Exercise input ▸
********

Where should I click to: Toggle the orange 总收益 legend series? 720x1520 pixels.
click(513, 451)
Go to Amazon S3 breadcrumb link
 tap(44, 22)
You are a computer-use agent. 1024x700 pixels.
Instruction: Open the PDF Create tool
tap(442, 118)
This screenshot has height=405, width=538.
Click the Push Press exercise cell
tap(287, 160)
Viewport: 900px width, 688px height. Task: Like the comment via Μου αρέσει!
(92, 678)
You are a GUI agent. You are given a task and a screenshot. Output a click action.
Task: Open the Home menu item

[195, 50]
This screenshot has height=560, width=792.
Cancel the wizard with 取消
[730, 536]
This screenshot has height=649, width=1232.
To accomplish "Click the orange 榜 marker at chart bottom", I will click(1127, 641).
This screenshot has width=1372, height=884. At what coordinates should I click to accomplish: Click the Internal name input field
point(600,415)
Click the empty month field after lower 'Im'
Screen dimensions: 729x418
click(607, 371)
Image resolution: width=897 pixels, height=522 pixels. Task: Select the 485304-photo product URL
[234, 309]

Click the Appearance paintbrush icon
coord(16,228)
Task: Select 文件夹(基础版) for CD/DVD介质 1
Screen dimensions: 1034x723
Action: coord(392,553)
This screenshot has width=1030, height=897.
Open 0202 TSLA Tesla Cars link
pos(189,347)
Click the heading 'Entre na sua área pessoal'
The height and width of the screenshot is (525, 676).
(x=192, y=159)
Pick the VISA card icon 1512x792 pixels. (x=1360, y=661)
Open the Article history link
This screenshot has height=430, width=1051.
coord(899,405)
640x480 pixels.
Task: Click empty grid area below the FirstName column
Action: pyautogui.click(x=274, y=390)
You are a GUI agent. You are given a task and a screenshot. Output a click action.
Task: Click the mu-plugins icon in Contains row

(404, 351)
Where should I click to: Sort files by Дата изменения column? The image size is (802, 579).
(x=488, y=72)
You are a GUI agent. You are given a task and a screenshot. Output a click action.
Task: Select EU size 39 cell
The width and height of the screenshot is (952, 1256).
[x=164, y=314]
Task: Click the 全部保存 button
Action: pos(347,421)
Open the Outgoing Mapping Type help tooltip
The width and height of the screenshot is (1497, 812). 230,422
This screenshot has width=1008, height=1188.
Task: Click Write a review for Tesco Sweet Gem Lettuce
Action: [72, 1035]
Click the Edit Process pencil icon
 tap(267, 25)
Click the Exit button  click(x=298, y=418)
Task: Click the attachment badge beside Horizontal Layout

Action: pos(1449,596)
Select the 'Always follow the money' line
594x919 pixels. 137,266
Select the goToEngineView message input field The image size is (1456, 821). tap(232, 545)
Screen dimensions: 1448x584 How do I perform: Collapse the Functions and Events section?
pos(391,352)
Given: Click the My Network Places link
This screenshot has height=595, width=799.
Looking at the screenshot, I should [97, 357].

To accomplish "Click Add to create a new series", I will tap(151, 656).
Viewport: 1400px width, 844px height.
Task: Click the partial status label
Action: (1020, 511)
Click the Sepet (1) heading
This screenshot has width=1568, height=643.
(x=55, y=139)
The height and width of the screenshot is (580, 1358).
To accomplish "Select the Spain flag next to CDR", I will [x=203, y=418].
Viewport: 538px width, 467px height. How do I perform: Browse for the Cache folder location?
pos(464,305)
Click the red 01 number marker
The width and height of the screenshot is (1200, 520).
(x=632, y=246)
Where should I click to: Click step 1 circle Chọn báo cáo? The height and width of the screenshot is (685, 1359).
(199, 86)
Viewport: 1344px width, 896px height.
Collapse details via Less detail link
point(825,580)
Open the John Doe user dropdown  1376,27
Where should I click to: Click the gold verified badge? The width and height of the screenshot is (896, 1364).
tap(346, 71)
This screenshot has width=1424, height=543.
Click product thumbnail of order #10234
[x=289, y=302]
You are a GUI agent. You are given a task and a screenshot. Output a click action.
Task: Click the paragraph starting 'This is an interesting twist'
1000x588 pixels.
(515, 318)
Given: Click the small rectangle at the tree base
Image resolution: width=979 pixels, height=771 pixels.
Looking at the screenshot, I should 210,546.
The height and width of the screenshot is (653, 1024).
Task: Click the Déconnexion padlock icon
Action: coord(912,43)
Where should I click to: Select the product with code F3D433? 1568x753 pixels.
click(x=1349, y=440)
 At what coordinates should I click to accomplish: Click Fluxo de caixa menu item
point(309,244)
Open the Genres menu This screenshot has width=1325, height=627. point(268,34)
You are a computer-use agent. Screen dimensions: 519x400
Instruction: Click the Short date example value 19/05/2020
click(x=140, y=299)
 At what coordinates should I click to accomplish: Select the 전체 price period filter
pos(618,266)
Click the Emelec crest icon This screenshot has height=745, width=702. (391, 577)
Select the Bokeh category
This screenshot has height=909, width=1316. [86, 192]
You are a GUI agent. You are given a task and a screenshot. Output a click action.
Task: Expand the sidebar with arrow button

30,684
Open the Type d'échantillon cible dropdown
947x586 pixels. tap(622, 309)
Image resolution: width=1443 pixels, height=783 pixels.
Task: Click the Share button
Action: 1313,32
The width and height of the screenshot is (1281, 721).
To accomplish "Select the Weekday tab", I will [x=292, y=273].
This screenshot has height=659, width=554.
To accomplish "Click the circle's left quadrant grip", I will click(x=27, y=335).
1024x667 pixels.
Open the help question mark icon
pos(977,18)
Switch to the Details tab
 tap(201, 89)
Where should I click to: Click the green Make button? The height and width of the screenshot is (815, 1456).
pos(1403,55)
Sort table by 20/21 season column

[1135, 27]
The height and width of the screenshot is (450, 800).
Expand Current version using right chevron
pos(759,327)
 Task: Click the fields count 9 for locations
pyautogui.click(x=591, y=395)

********

Work request ▸ Retype each entry without altering a single word.

Output below ▸
Where should I click to: Toggle the orange 总收益 legend series? 720x1520 pixels.
click(513, 451)
Go to Amazon S3 breadcrumb link
 tap(44, 22)
You are a computer-use agent. 1024x700 pixels.
Instruction: Open the PDF Create tool
tap(442, 118)
This screenshot has height=405, width=538.
Click the Push Press exercise cell
tap(287, 160)
Viewport: 900px width, 688px height. Task: Like the comment via Μου αρέσει!
(92, 678)
You are a GUI agent. You are given a task and a screenshot. Output a click action.
Task: Open the Home menu item

[195, 50]
This screenshot has height=560, width=792.
Cancel the wizard with 取消
[730, 536]
This screenshot has height=649, width=1232.
To accomplish "Click the orange 榜 marker at chart bottom", I will click(1127, 641).
This screenshot has width=1372, height=884. At what coordinates should I click to accomplish: Click the Internal name input field
point(600,415)
Click the empty month field after lower 'Im'
Screen dimensions: 729x418
click(607, 371)
Image resolution: width=897 pixels, height=522 pixels. Task: Select the 485304-photo product URL
[234, 309]

Click the Appearance paintbrush icon
coord(16,228)
Task: Select 文件夹(基础版) for CD/DVD介质 1
Screen dimensions: 1034x723
Action: coord(392,553)
This screenshot has width=1030, height=897.
Open 0202 TSLA Tesla Cars link
pos(189,347)
Click the heading 'Entre na sua área pessoal'
The height and width of the screenshot is (525, 676).
(x=192, y=159)
Pick the VISA card icon 1512x792 pixels. (x=1360, y=661)
Open the Article history link
This screenshot has height=430, width=1051.
coord(899,405)
640x480 pixels.
Task: Click empty grid area below the FirstName column
Action: pyautogui.click(x=274, y=390)
You are a GUI agent. You are given a task and a screenshot. Output a click action.
Task: Click the mu-plugins icon in Contains row

(404, 351)
Where should I click to: Sort files by Дата изменения column? The image size is (802, 579).
(x=488, y=72)
You are a GUI agent. You are given a task and a screenshot. Output a click action.
Task: Select EU size 39 cell
The width and height of the screenshot is (952, 1256).
[x=164, y=314]
Task: Click the 全部保存 button
Action: pos(347,421)
Open the Outgoing Mapping Type help tooltip
The width and height of the screenshot is (1497, 812). 230,422
This screenshot has width=1008, height=1188.
Task: Click Write a review for Tesco Sweet Gem Lettuce
Action: [72, 1035]
Click the Edit Process pencil icon
 tap(267, 25)
Click the Exit button  click(x=298, y=418)
Task: Click the attachment badge beside Horizontal Layout

Action: pos(1449,596)
Select the 'Always follow the money' line
594x919 pixels. 137,266
Select the goToEngineView message input field The image size is (1456, 821). tap(232, 545)
Screen dimensions: 1448x584 How do I perform: Collapse the Functions and Events section?
pos(391,352)
Given: Click the My Network Places link
This screenshot has height=595, width=799.
Looking at the screenshot, I should [97, 357].

To accomplish "Click Add to create a new series", I will tap(151, 656).
Viewport: 1400px width, 844px height.
Task: Click the partial status label
Action: (1020, 511)
Click the Sepet (1) heading
This screenshot has width=1568, height=643.
(x=55, y=139)
The height and width of the screenshot is (580, 1358).
To accomplish "Select the Spain flag next to CDR", I will [x=203, y=418].
Viewport: 538px width, 467px height. How do I perform: Browse for the Cache folder location?
pos(464,305)
Click the red 01 number marker
The width and height of the screenshot is (1200, 520).
(x=632, y=246)
Where should I click to: Click step 1 circle Chọn báo cáo? The height and width of the screenshot is (685, 1359).
(199, 86)
Viewport: 1344px width, 896px height.
Collapse details via Less detail link
point(825,580)
Open the John Doe user dropdown  1376,27
Where should I click to: Click the gold verified badge? The width and height of the screenshot is (896, 1364).
tap(346, 71)
This screenshot has width=1424, height=543.
Click product thumbnail of order #10234
[x=289, y=302]
You are a GUI agent. You are given a task and a screenshot. Output a click action.
Task: Click the paragraph starting 'This is an interesting twist'
1000x588 pixels.
(515, 318)
Given: Click the small rectangle at the tree base
Image resolution: width=979 pixels, height=771 pixels.
Looking at the screenshot, I should 210,546.
The height and width of the screenshot is (653, 1024).
Task: Click the Déconnexion padlock icon
Action: coord(912,43)
Where should I click to: Select the product with code F3D433? 1568x753 pixels.
click(x=1349, y=440)
 At what coordinates should I click to accomplish: Click Fluxo de caixa menu item
point(309,244)
Open the Genres menu This screenshot has width=1325, height=627. point(268,34)
You are a computer-use agent. Screen dimensions: 519x400
Instruction: Click the Short date example value 19/05/2020
click(x=140, y=299)
 At what coordinates should I click to accomplish: Select the 전체 price period filter
pos(618,266)
Click the Emelec crest icon This screenshot has height=745, width=702. (391, 577)
Select the Bokeh category
This screenshot has height=909, width=1316. [86, 192]
You are a GUI agent. You are given a task and a screenshot. Output a click action.
Task: Expand the sidebar with arrow button

30,684
Open the Type d'échantillon cible dropdown
947x586 pixels. tap(622, 309)
Image resolution: width=1443 pixels, height=783 pixels.
Task: Click the Share button
Action: 1313,32
The width and height of the screenshot is (1281, 721).
To accomplish "Select the Weekday tab", I will [x=292, y=273].
This screenshot has height=659, width=554.
To accomplish "Click the circle's left quadrant grip", I will click(x=27, y=335).
1024x667 pixels.
Open the help question mark icon
pos(977,18)
Switch to the Details tab
 tap(201, 89)
Where should I click to: Click the green Make button? The height and width of the screenshot is (815, 1456).
pos(1403,55)
Sort table by 20/21 season column

[1135, 27]
The height and width of the screenshot is (450, 800).
Expand Current version using right chevron
pos(759,327)
 Task: Click the fields count 9 for locations
pyautogui.click(x=591, y=395)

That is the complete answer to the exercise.